Another advantage of disk-based backup systems
One of the slightly subtle advantages of disk-based backup systems over tape-based backup systems is that capacity expansion is much easier; all you have to do is start using bigger disks. Since SATA is SATA, you don't need to replace your enclosure, and it is relatively easy to have multiple generations of disks with different capacities cycling through your system.
Contrast this with tape backups.
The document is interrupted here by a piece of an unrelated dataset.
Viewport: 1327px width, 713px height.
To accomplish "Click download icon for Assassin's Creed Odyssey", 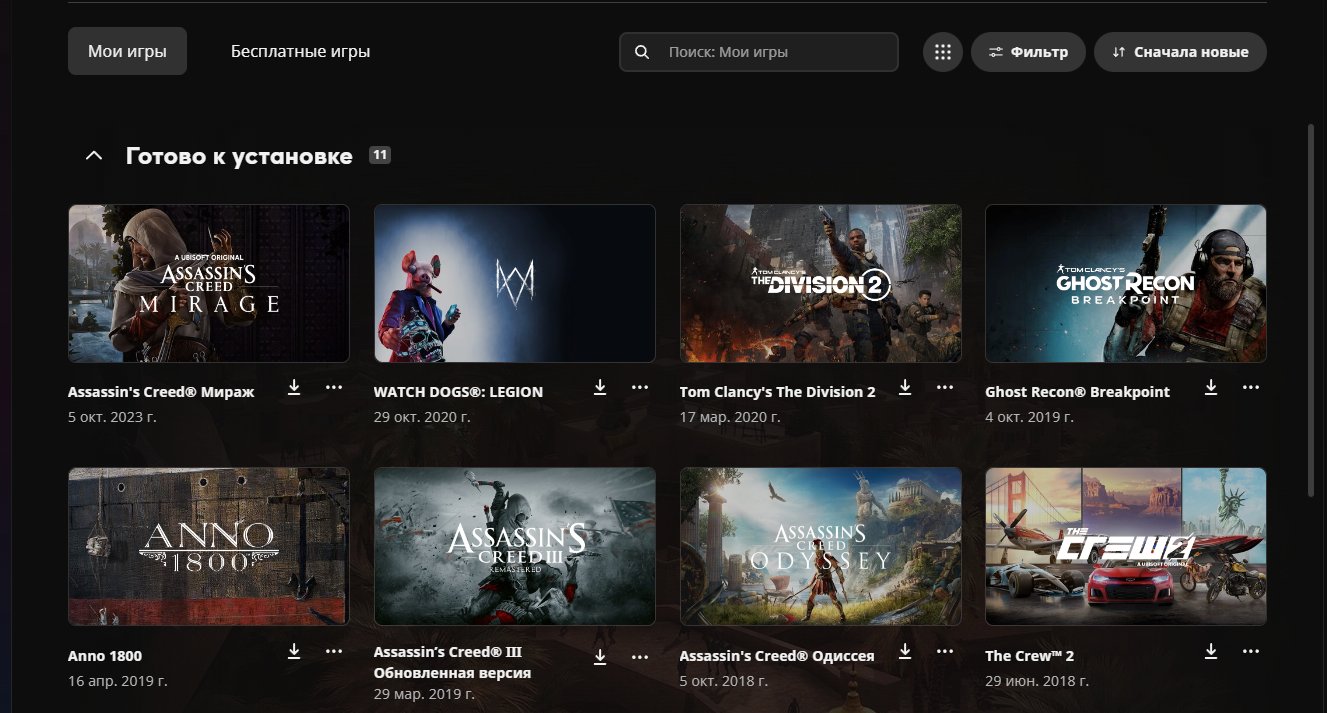I will pyautogui.click(x=905, y=651).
To upgrade to higher capacity tapes, you have to not just buy the tapes, you generally have to buy an entire new tape drive that can write the new high-capacity format, for much more money and often a much more complex environment (at least in the old days, new tape drives were often not truly happy writing to the old, lower-capacity tapes you already had, and sometimes couldn't do it at all).
Fundamentally, what's going on here is that tape has a made a tradeoff; it has put the work and the smarts in the tape drive instead of the media, so that the media is cheap and simple while the tape drive is expensive and complex. Modern hard drives have gone the other way; the hard drive is ferociously complex (and is only cheap because they are made in such bulk), while the interface is relatively simple and general.
(There are subtle advantages to the tape tradeoff; for example, the simplicity means that there is less to get broken in tape media. And the tradeoff is a great deal if you have a lot of tapes compared to how many tape drives you have.)